Antes de responder, Sofonisba se movió ligeramente, buscando una posición cómoda, dando a entender que iba a dar una larga respuesta. Sabía que algunos aspectos de la misma sorprenderían a su joven interlocutor.

—En verdad, no fue una decisión espontánea —empezó con voz firme—, y tampoco una elección nuestra. Fue algo necesario, dictado por nuestras particulares vicisitudes familiares. Desde luego que no era un hecho usual en aquella época, como creo que tampoco actualmente, ver a unas señoritas de nuestra condición social encaminadas hacia la carrera artística. En mi juventud, le estoy hablando de los años 1540-1550, las muchachas de buena familia, y la mía era una de las más conocidas de la ciudad, no se ocupaban del arte. En su mayoría, estaban destinadas a un buen matrimonio que proporcionase alguna ventaja a la familia, o bien eran enviadas al convento, que siempre ofrecía una salida honorable. Podía suceder, si una era particularmente afortunada, que fuera llamada como dama de compañía por alguna señora de la alta nobleza, una princesa o una duquesa. En nuestra región había varias, por la provincia y en los ducados cercanos. Dado que Italia estaba dividida en pequeños principados independientes, cada uno tenía su propia corte. Si una muchacha era llamada por una de esas cortes se consideraba una suerte, porque se beneficiaba, además de un puesto que le aseguraba una posición digna, de vivir en un ambiente aristocrático que de otro modo no habría podido frecuentar, si su familia de origen no tenía los medios suficientes para garantizarlo. Pero estos puestos eran pocos, y numerosas las candidatas. Basta pensar que sólo en mi casa había seis muchachas que colocar, sin contar con nuestro hermano, Asdrubale.

—¿Asdrubale? —repitió Antón, muy atento al relato—. Un nombre muy original.

—¿No conoce la historia de Cartago? —preguntó Sofonisba, sibilina, como si quisiera indagar el nivel cultural del joven.

—No mucho —admitió Antón, y se ruborizó ligeramente.

—Es una particularidad de mi familia, llevar nombres poco convencionales. Mi abuelo se llamaba Annibale, mi padre Amilcare y mi hermano Asdrubale. Son todos nombres relacionados con la historia de Cartago y las guerras Púnicas. También el mío. ¿Ha conocido alguna vez a otra mujer que se llame Sofonisba?

—La verdad, he de admitir que no.

—Mire, jovencito… me permite que lo llame jovencito, ¿verdad? —intercaló con una amable sonrisa. Dando la respuesta por obvia, prosiguió—: En casa se solía bautizar con nombres inusuales a los recién nacidos, pero no siempre. Tres de mis hermanas recibieron nombres corrientes: Lucía, Anna María y Elena. Yo era la primogénita y me llamaron Sofonisba, mientras que para otra de mis hermanas se eligió Europa y para otra Minerva. Sé que puede sorprender y hacer pensar que mi familia era un poco excéntrica, pero le aseguro que son todos nombres con firmes referencias históricas. El nombre de mi abuelo, Annibale, era el del hijo de Amílcar Barca, el gran enemigo de la Roma antigua, mientras que Asdrubale era el de su hermano. Pero fue otro Asdrubale, cuñado del anterior, aunque con el mismo nombre, quien bautizó como Sofonisba a una de sus hijas. Fue por este motivo que mi padre eligió este nombre para mí.

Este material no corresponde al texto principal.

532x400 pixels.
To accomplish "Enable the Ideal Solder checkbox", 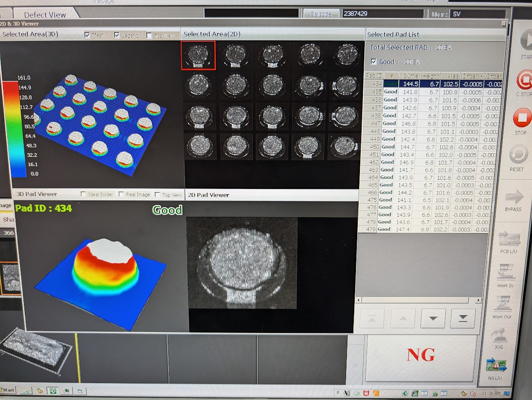I will (x=84, y=195).
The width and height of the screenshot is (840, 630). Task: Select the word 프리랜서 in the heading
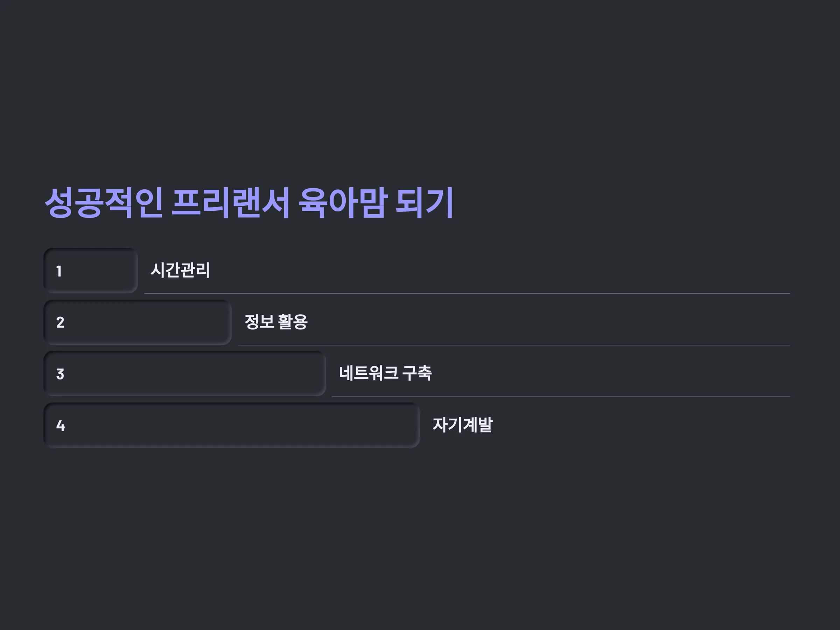(x=231, y=202)
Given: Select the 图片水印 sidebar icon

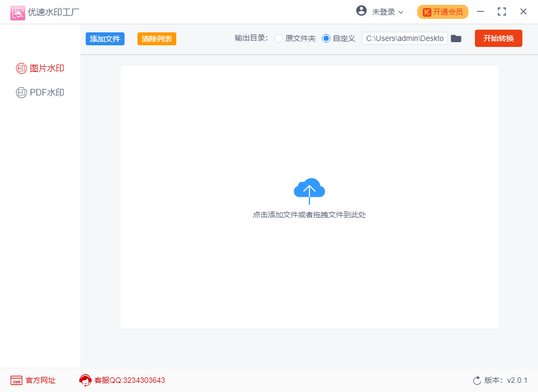Looking at the screenshot, I should coord(20,68).
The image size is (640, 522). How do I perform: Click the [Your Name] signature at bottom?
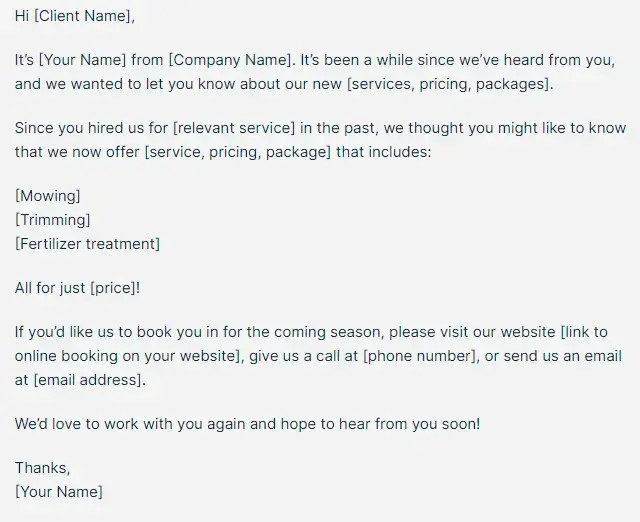pos(59,492)

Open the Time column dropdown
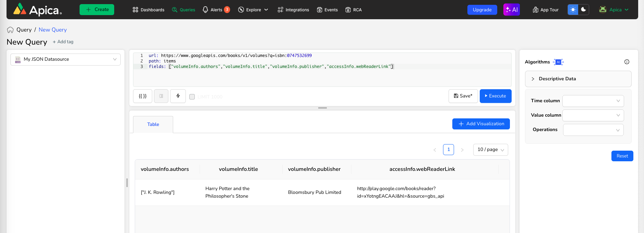(x=593, y=101)
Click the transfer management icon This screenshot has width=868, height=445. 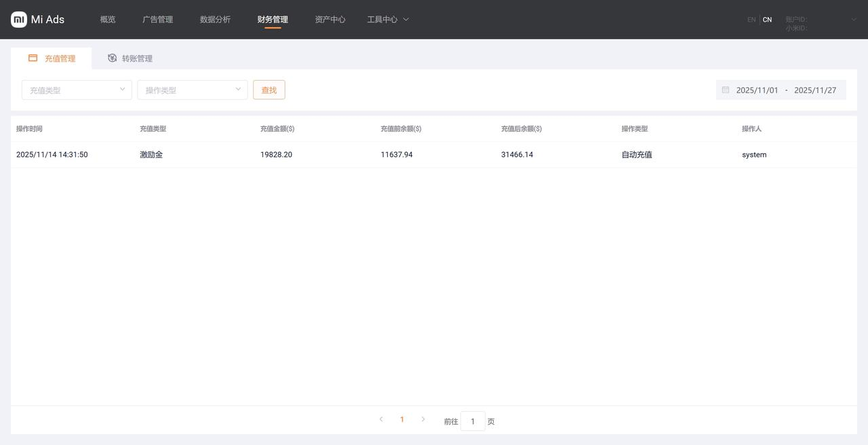click(x=113, y=58)
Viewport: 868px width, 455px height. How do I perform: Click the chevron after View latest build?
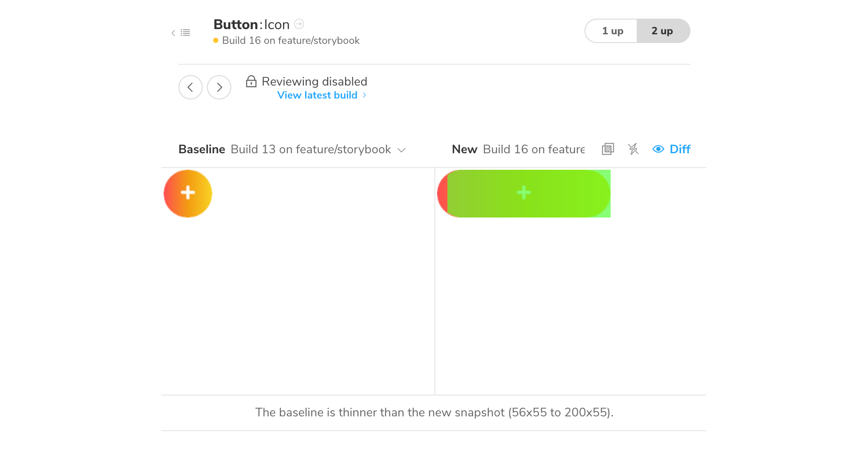click(364, 95)
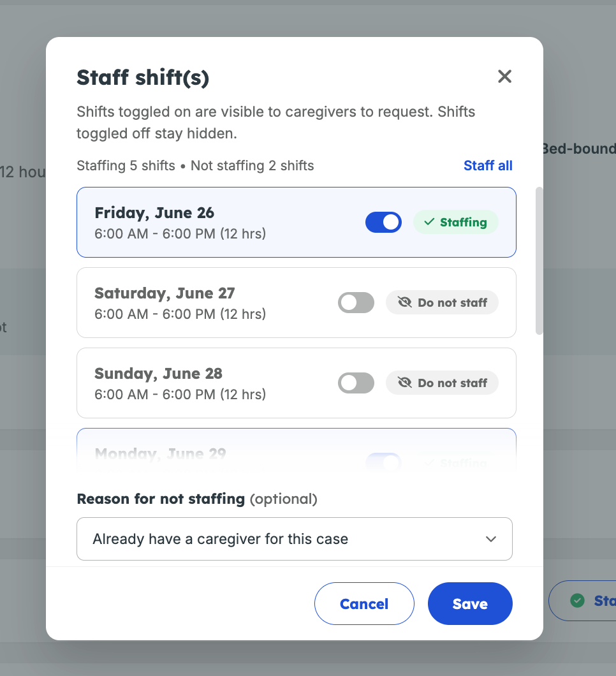The image size is (616, 676).
Task: Click the Staffing badge for Friday
Action: [x=456, y=222]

—Desde luego su padre era un hombre original.

—Era sobre todo un hombre culto —observó Sofonisba.

—No lo pongo en duda —precisó, rápidamente, Antón.

—Como le decía —continuó ella con su tono habitual—, mi familia no estaba particularmente provista de medios económicos, y nuestro padre debió ingeniárselas para encontrar una solución que procurase a cada una de sus hijas un futuro digno. Él pensó que, a falta de algo mejor, si nos daba en dote un bagaje cultural y el conocimiento de materias atípicas para muchachas de nuestra categoría, de algún modo habría suplido el hecho de no poder ofrecernos bienes materiales. Pensaba, y en esto no se equivocó, que una educación refinada nos compensaría y nos facilitaría hacer un buen matrimonio. Una muchacha de buena familia pero con poca fortuna, si al menos tenía una sólida base cultural, como mínimo podía aspirar a un matrimonio decoroso. Este fue el verdadero motivo por el que todas nos convertimos en pintoras.